Yes the patterns repeat every 15 integers.
So you only need to do one division operation, get the index modulo-15.
I was bored once at work and figured out a way to compute this without doing much arithmetic. It only requires 1 modulo operation.
for (int i=1; i<100;i++)
{
// make a bit vector with a 1 in ith bit, modulo 15.
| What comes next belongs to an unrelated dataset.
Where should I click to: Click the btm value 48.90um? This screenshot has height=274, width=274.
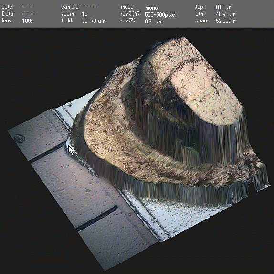[226, 14]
unsigned int i_as_bitvector = 1 << (i % 15);
// Check it against the valid positions for FizzBuzz
// 0ctal 011111 is binary 1001001001001
// Octal 02041 is binary 10000100001
printf("%d ", i);
if (i_as_bitvector & 011111 ) printf("Fizz");
if (i_as_bitvector & 02041 ) printf("Buzz");
printf("\n");
}
I also have a version which has NO magic constants anywhere in the program, except 3 and 5. I'll post it if someone is interested.
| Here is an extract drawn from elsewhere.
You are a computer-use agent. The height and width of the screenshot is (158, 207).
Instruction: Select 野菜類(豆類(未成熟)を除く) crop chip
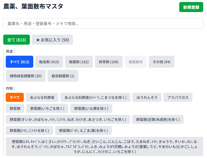pyautogui.click(x=158, y=119)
Also, after printing 1 to 9, you have a single pattern of 30 numbers that repeats exactly 3 times from 10 to 99, then 30 times from 100 to 999, then 300 times from 1000 to 9999, and so on. That lets you extract lots of code from the loop and run it roughly once every 10^n numbers.
Why would you think in sets of ten, when there should actually just be one pattern in 15? Then it just becomes a challenge to arrange your code to work on these blocks of 15.
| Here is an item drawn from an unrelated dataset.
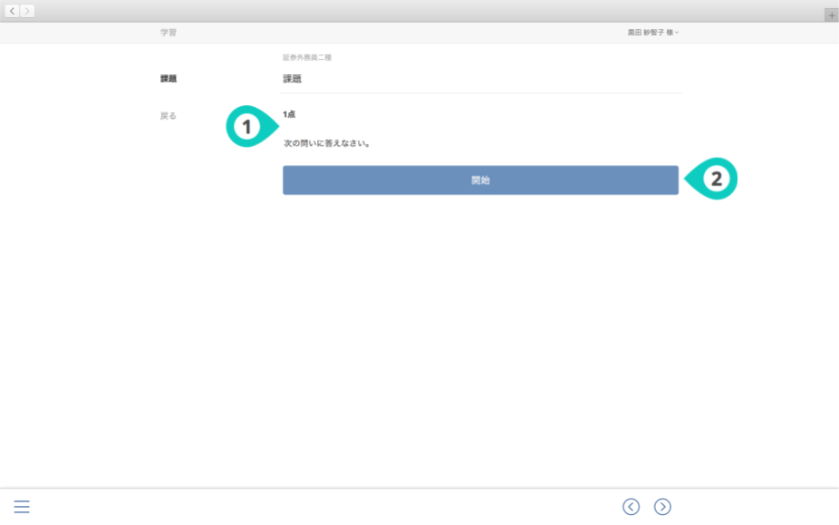Click the 次の問いに答えなさい。 instruction text
The image size is (839, 525).
(327, 143)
We could probably code 16 versions of the block of 15 code that repeat and are nicely aligned for SIMD.
In my mind a SIMD version would work by predefining a string buffer 15 elements long with Fizz in positions 0,3,6,... and Buzz in positions 0,5,10. These are constants that don't ever change. Then vectorized code would only write to positions that change, the numbers: 1,2,4,7,8,11,13,14. Most of the time these positions would have fixed width too (lengths of large numbers don't change often) so you can use constant write addresses. So 8 SIMD threads could handle a block, and write everything blockwise.
I was thinking blocks of 10 because I can itoa(the number of tens) and then concat with the subset of 0, 1, 2, 3, 4, etc. that I care about. I guess with blocks of 15 you just need to do two itoas, and worry about two types of block vs 3.